Altenbochum. Mit „Freigrafendamm“ ist nicht nur den Zentralfriedhof in Bochum gemeint. Die WAZ geht auf Spurensuche an einem geschichtsträchtigen Ort.

Jeder in Bochum kennt den Namen „Freigrafendamm“. Die Meisten verbinden damit den Hauptfriedhof. Aber der Begriff hat auch darüber hinaus Bedeutung. Geschichtsträchtig ist er obendrein. Eine Spurensuche.

Pläne stammen aus den 20er Jahren

Der Freigrafendamm erstreckt sich über 750 Meter als doppelspurige Allee schnurgerade zwischen Wittener und Immanuel-Kant-Straße. Ein schöner Ort, große, alte Bäume stehen hier, in der Mitte der Straße ist Platz für Fußgänger, mancherorts laden Bänke zum Verweilen ein. Aber der ständig und intensiv zugeparkte Straßenraum trübt den guten Eindruck. Ebenso der eher ungepflegte Gesamtzustand dieser städtebaulichen Anlage, die einst eine Vorzeige-Allee war.

[DIE DATEN]
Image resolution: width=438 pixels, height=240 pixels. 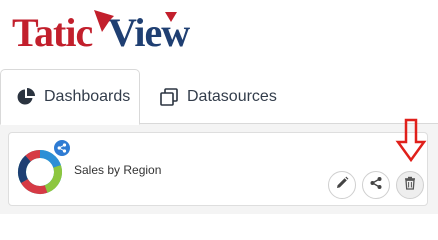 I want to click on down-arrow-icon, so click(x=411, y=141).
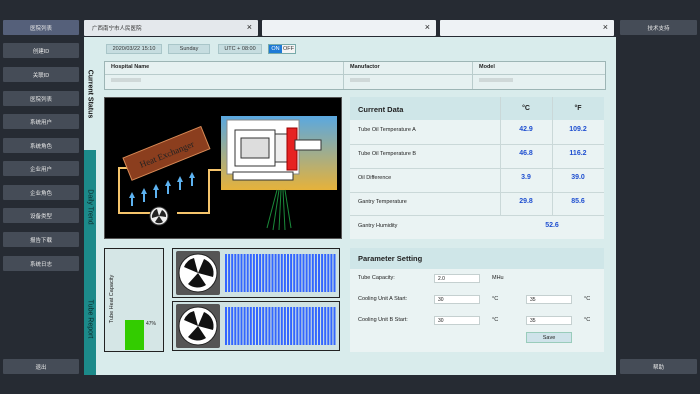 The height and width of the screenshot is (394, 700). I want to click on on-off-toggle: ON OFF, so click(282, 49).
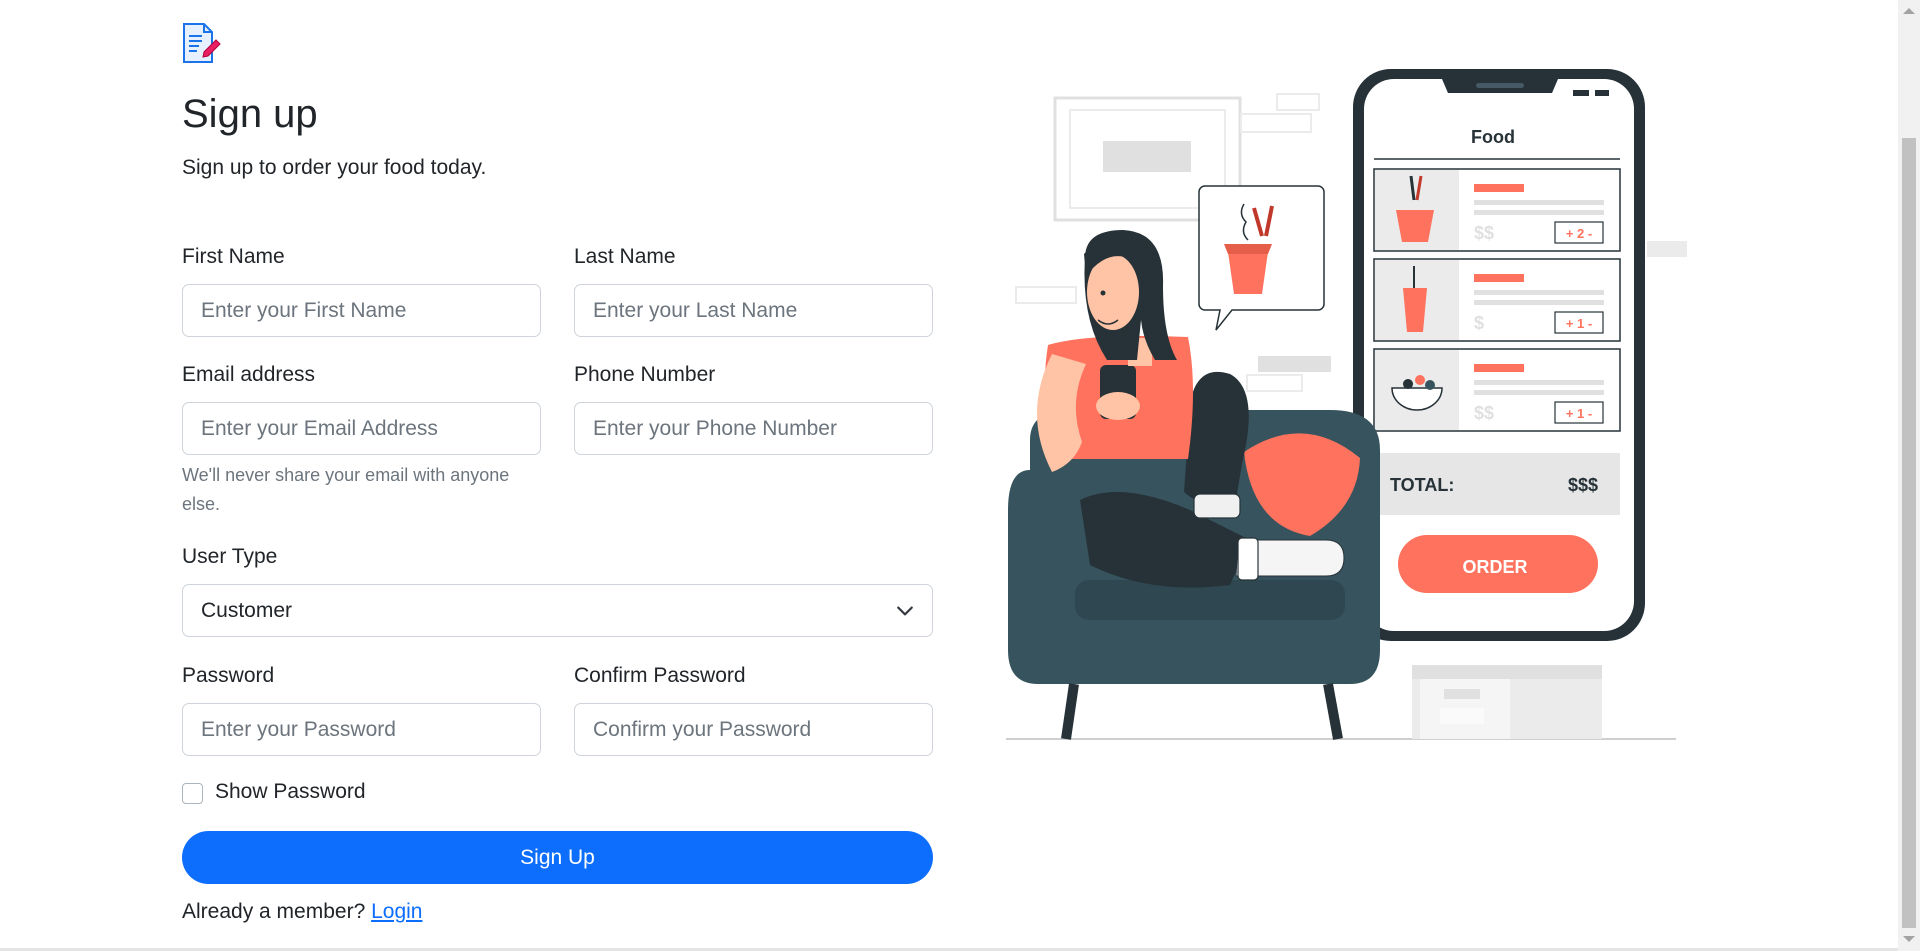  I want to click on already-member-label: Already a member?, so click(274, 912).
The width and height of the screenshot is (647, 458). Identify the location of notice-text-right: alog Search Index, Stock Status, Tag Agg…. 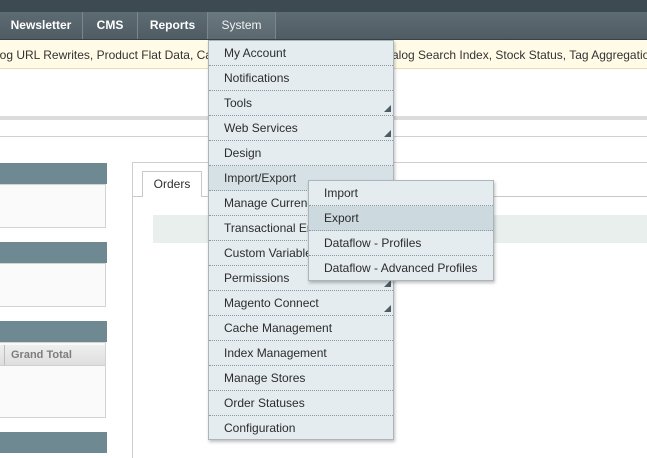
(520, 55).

[ZIEL DER ÜBUNG] Nenne bitte die beiden Straßen, zwischen denen der Freigrafendamm laut dem Text über die Bochumer Allee verläuft. Die Daten stammen aus einer anderen Quelle.

[ANTWORT] Zwischen der Wittener Straße und der Immanuel-Kant-Straße.